The Black Flight

Raymond Collishaw

The Memoir of Raymond Collishaw, CB, DSO, DSC, DFC

Raymond Collishaw
CEF Books 2008

It’s remarkable that four of the greatest British flying aces of WWI are Canadian. Billy Bishop, with 72 officially credited victories, has the top score for the Royal Flying Corps (RFC) while Raymond Collishaw, at 60, tops the Royal Naval Air Service (RNAS). Donald MacLaren, at 54, is not far behind and achieved more victories in Sopwith Camels than anyone else. William Barker, with 50 victories, won the VC in one of the most celebrated air combats of all time, ending the war as the most highly decorated pilot in British service.

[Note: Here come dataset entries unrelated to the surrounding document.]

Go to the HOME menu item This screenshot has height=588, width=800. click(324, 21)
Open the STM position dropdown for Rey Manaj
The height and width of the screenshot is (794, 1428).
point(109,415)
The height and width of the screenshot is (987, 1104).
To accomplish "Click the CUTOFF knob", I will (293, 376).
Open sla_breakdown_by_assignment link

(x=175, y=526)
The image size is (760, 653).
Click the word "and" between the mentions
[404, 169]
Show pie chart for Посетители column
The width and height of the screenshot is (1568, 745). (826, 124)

Amazingly, all four survived the war, and three returned to Canada to be celebrated and showered with business and professional opportunities. Billy Bishop even became a figure of pop culture and appears in various media to this day. You don’t have to be a history nerd to recognize his name. Donald MacLaren was a major pioneer in BC aviation history. And anyone with any interest in air combat at all knows of William Barker’s famous final duel, alone in his Sopwith Snipe, taking on fifteen or more Fokker D.VIIs.

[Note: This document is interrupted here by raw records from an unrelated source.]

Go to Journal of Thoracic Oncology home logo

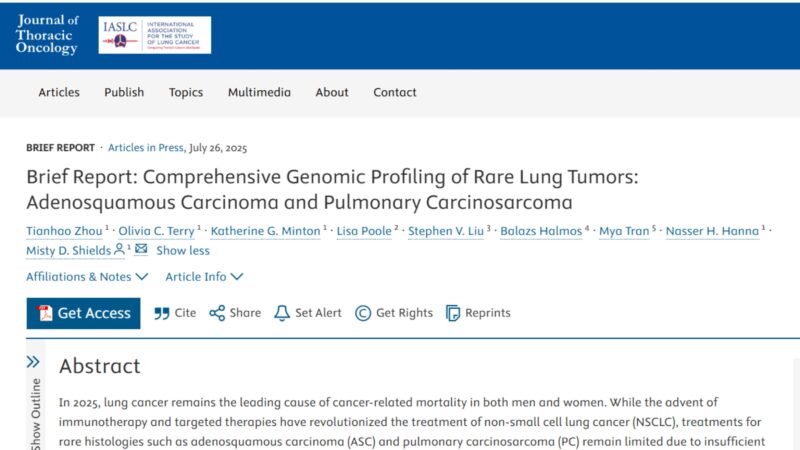(x=47, y=35)
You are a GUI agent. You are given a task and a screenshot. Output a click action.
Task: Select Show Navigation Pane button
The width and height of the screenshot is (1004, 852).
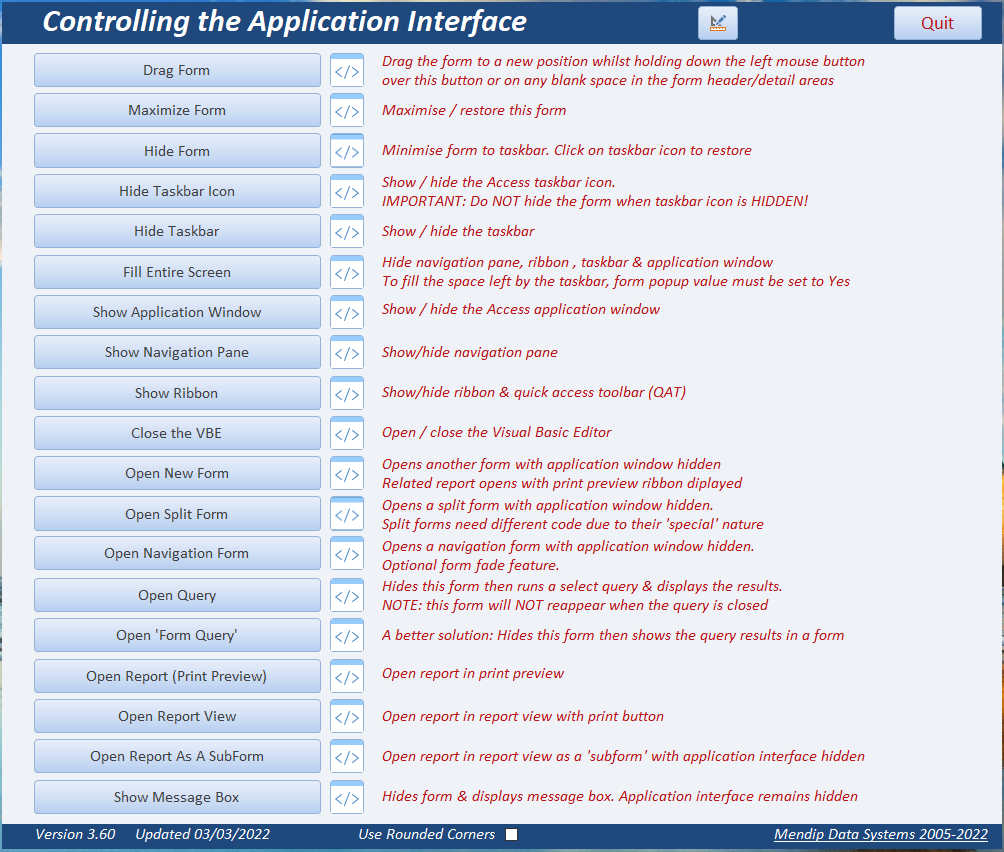click(177, 353)
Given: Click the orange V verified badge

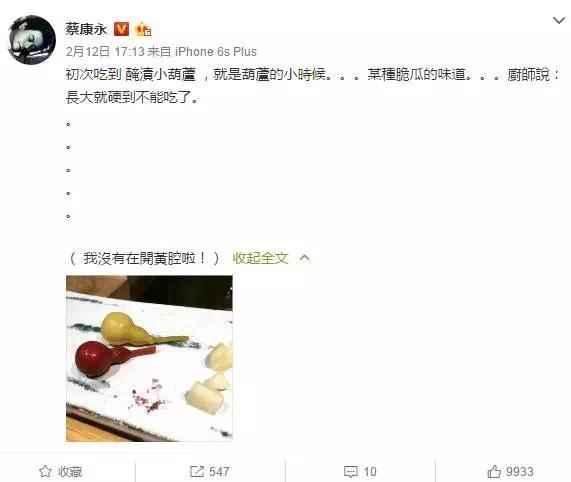Looking at the screenshot, I should 121,29.
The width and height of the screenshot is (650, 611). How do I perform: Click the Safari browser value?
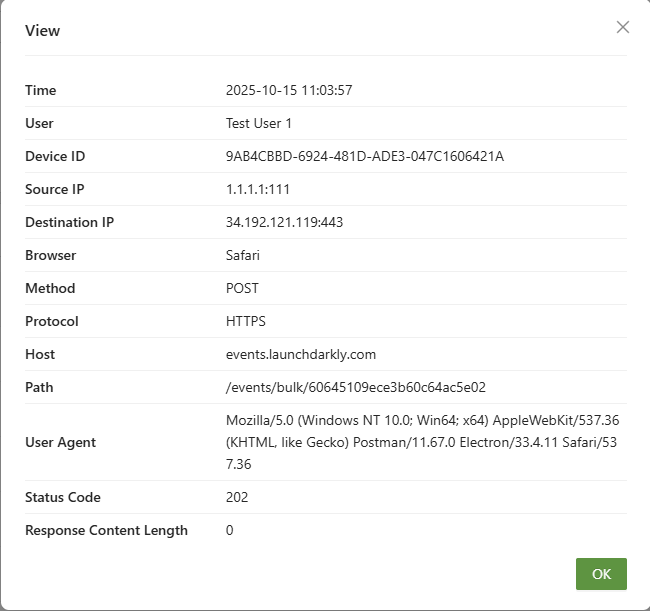point(243,255)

Raymond Collishaw, in comparison, has remained obscure — despite being, perhaps, the most extraordinary member of this quite extraordinary group. Perhaps this is because he flew for the publicity averse RNAS, or because he continued in British service after the war. But it’s typical that his 1973 memoir, Air Command, wasn’t even released in Canada. Fortunately, it has been republished as The Black Flight (2008) and is now more widely available. I purchased a copy at The Museum of the Regiments during a recent visit to Calgary.

If there’s any justice, this new edition will introduce Collishaw to a wider audience. It’s a slender volume at 272 pages (with notes) and moves along briskly, concentrating on the highlights of his well-packed military career. Significant events are recalled in sharp detail, though, including things Collishaw couldn’t have known at the time. So the text has also clearly benefited from some post mortem research. (The original release, Air Command was written with the help of ex-RCAF historian Ronald Dodds.) There’s not a lot in the way of personal or family detail, but the book is well written, with a wry sense of humour, that seems to capture Collishaw’s personality.

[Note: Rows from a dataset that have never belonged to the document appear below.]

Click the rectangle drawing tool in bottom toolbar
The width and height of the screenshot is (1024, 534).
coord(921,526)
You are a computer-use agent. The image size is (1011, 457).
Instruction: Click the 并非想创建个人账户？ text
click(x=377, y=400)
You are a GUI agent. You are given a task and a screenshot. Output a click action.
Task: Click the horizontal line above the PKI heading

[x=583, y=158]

The story begins in Nanaimo, British Columbia, where Collishaw was born to British parents who had immigrated in search of adventure and fortune in the gold fields. Their son soon showed that the apple doesn’t drop far from the tree. He joined the Fisheries Protection Service (a sort of proto-Coast Guard) as a cabin boy at the age of just fifteen. Having worked his way up to rank of First Officer by the time war broke out in 1914, he promptly sought a transfer to the Royal Navy. This looked to be a slow process, but the air service was short of flyers and actively recruiting in Canada. The only hitch was the requirement to have your own flying certificate before applying. Collishaw promptly raised the necessary cash and headed to Toronto for private lessons at the only flying school then operating in Canada. He was in a navy uniform and on his way to England by January 1916.

World War I

After completing advanced flying training, he was posted to 3 Naval Wing in the Alsace region. This was flying the first independent bombing missions against deep targets and pioneering the techniques of what we would now call strategic bombing. Collishaw flew escort to these raids in Sopwith 1 ½ Strutters and, despite the weather often limiting their flying, soon showed himself a skilled and useful combat pilot.

After some home leave, and promotion to Flight Commander, he was posted to 10 Naval Squadron, near Ypres. There he achieved what fame he does have with air enthusiasts, commanding the famous “Black Flight”, an elite, all-Canadian flight of black-nosed Sopwith Triplanes. 10 Squadron amassed an extraordinary combat record during the dangerous days of 1917, shooting down 84 enemy aircraft in the critical period of April to July alone. Collishaw accounted for 27 of these himself in his personal Triplane, Black Maria.

On average only one of the original flyers in each five-plane flight survived Bloody April unwounded. Remarkably, and despite several close calls, Collishaw came through unscathed. More than once enemy bullets passed close enough to shatter his goggles. On another occasion his controls were shot away, resulting in a crash landing. Once, in thick fog, he landed on a German airfield by accident. Upon noticing the black crosses on the other planes, he cracked the throttle open and barely managed to take off before capture. In one dogfight he even manoeuvred so severely, to avoid a collision, that his seat belt snapped and he was flung out of the cockpit. He managed to grab onto the upper wing struts of his Triplane and, despite the plane’s uncontrolled swoops and lunges, eventually levered his legs back inside and regained control.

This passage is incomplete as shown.